In spirit with Orange's commitment to cinema Orange sponsored the British Academy of Film and Television Arts Awards until 2012 which includes an award in its own name – the Orange Rising Star Award. Sponsorship switched to EE from 2013 onwards.

Orange UK has also shown a commitment to music which has included partnering with the Glastonbury Festival to provide mobile charging facilities and offers a music bursary.

===Slogans===
In 2008, Orange's slogan, "The future's bright – the future's Orange" was dropped after many years by its CEO Tom Alexander in a bid to save its ailing fortunes.

From July 2008 to 2013, "I am"' became the main slogan, shortened from "I am who I am because of everyone", promoted by a global advertising campaign.

==Controversies==
===Data protection===
In 2007, Orange was found to be in breach of the Data Protection Act 1998 by the Information Commissioner's Office (ICO) after complaints from customers about the use of their personal information. Orange has since agreed to reinforce the requirements of the Act. The company was also criticised in the press for its handling of personal data, following complaints of Orange customer data being used by independent mobile sales companies in the practice of slamming. Orange denied any involvement.

===Attempted price increases===
In August 2009, Orange attempted to increase the cost of its services to customers already under contract. Users were informed that legally, they were allowed to cancel their contract, as this was a breach of contract. Orange reverted their decision, and the price hikes did not go ahead.

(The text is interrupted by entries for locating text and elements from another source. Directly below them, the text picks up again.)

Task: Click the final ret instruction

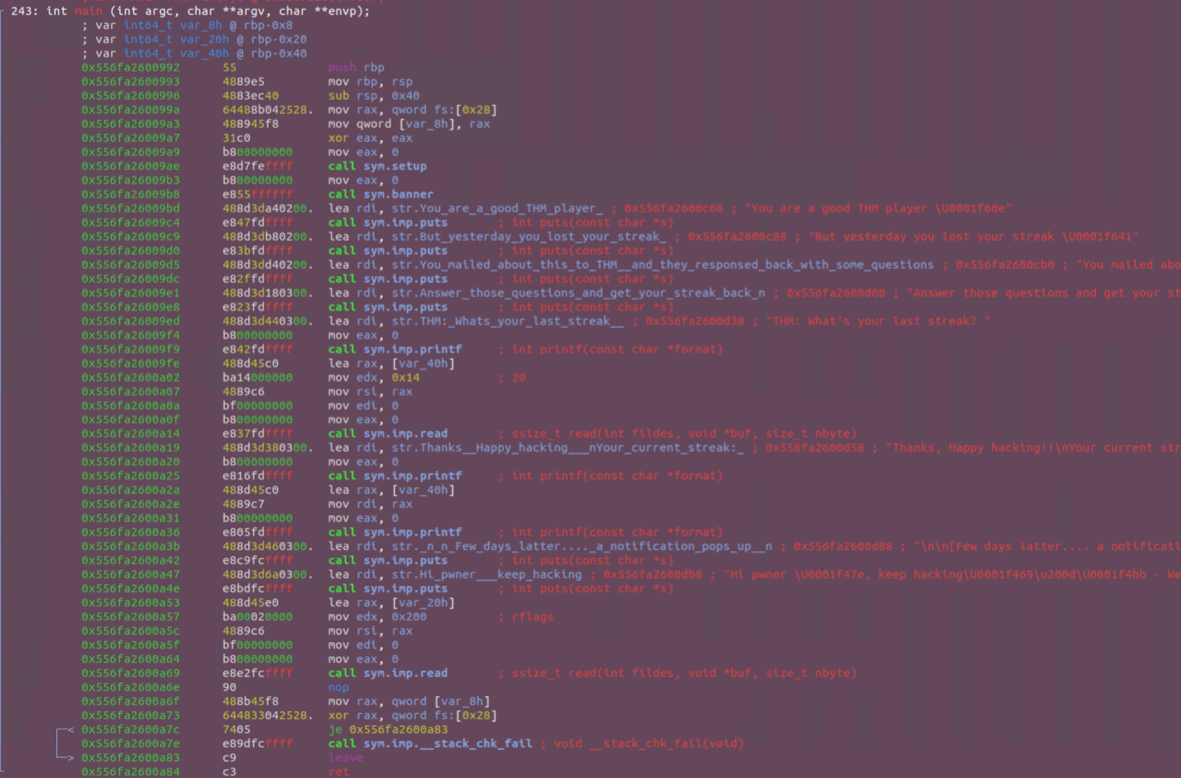Action: [x=338, y=772]
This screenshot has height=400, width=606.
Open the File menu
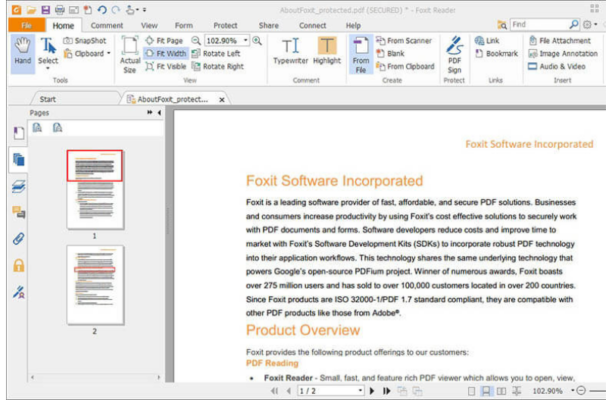[25, 24]
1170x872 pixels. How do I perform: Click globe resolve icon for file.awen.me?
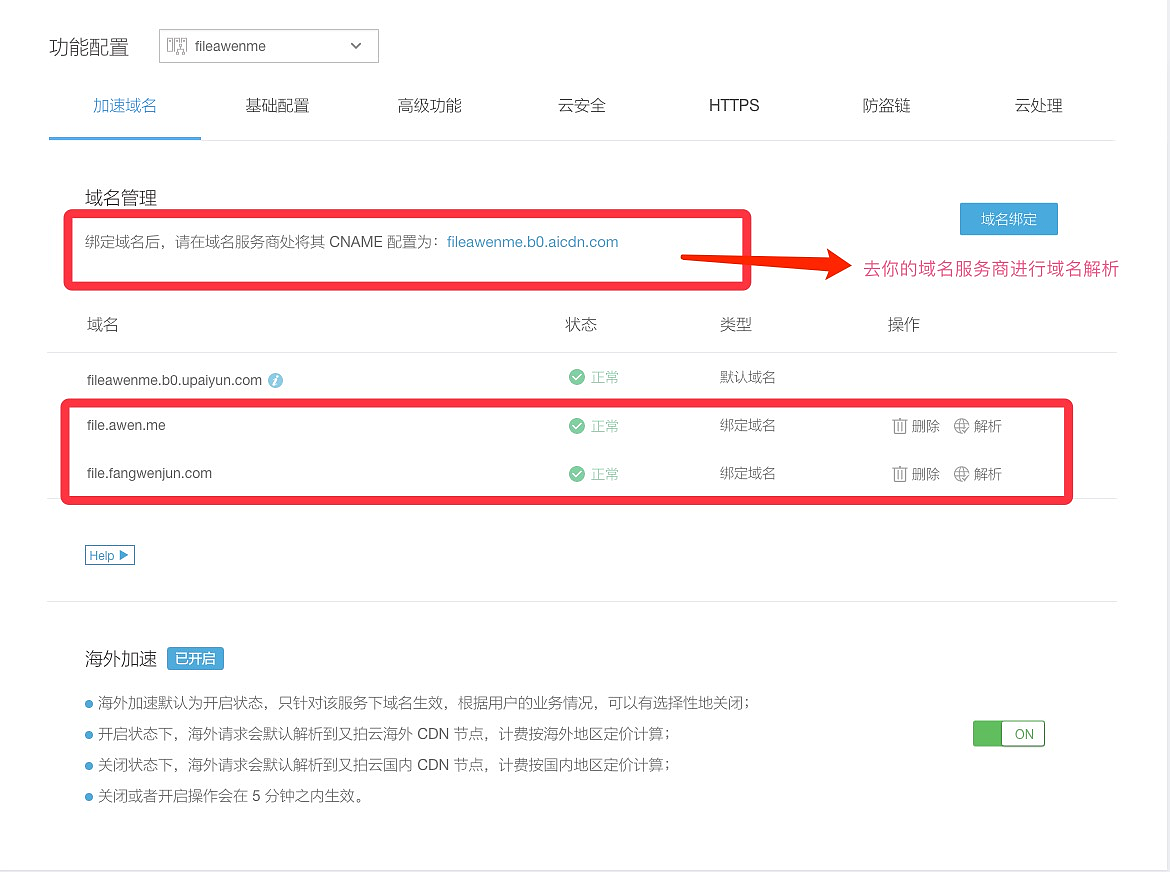tap(961, 426)
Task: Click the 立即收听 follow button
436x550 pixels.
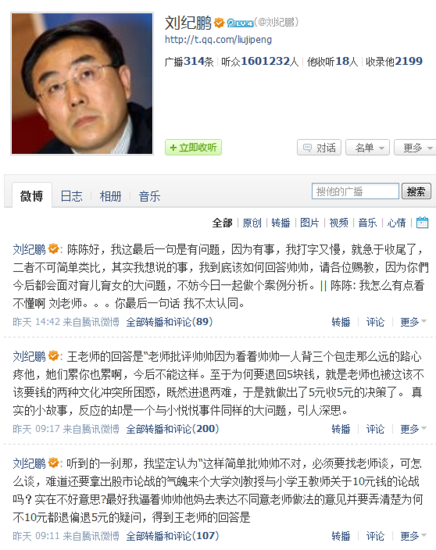Action: click(193, 147)
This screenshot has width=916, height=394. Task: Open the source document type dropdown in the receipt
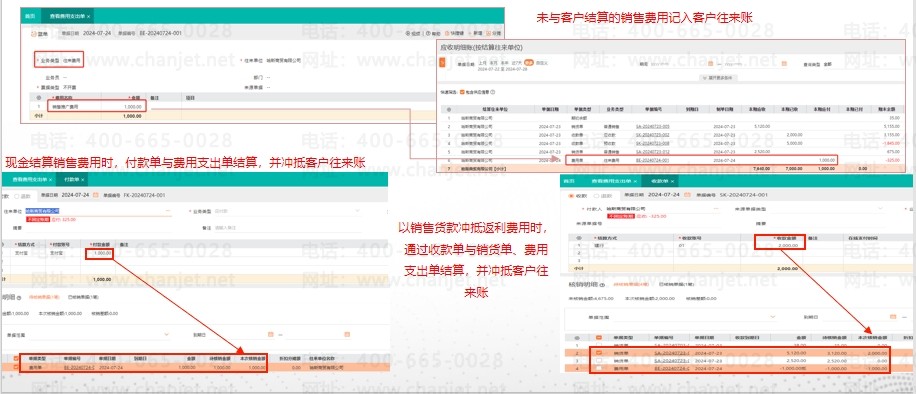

In December 2011, Orange sent a text to its customer base to notify them that they were increasing monthly contract fees by just below RPI rates. They imposed a 4.34% increase, coming into effect on 8 January. It was identified that the clause that supposedly allowed Orange to increase by inflation mid-contract, clause 4.3.1, was flawed as it referenced a Statistical Office which no longer exists. Specifically, Orange referenced "the All Items Index of Retail Prices published by the Central Statistical Office in the Monthly Digest of Statistics". Orange maintain that their inaccurate wording in previous contracts was legally binding but chose to settle all known court cases brought against them on this issue.

Two years later, following its merger with T-Mobile, the combined companies again signalled their intention to increase the agreed tariffs of existing pay monthly customers.
Clause 4.3.1 has now changed to disallow the customer from cancelling their contract if "we give you written notice to increase the charges (as a percentage) by an amount equal to or less than the percentage increase in the All Items Index of Retail Prices or any other statistical measure of inflation published by any government body authorised to publish measures of inflation from time to time, and published on a date as close as reasonably possible before the date on which we send you written notice". This led to many customers using the change of clause to cancel their mobile phone contracts with Orange.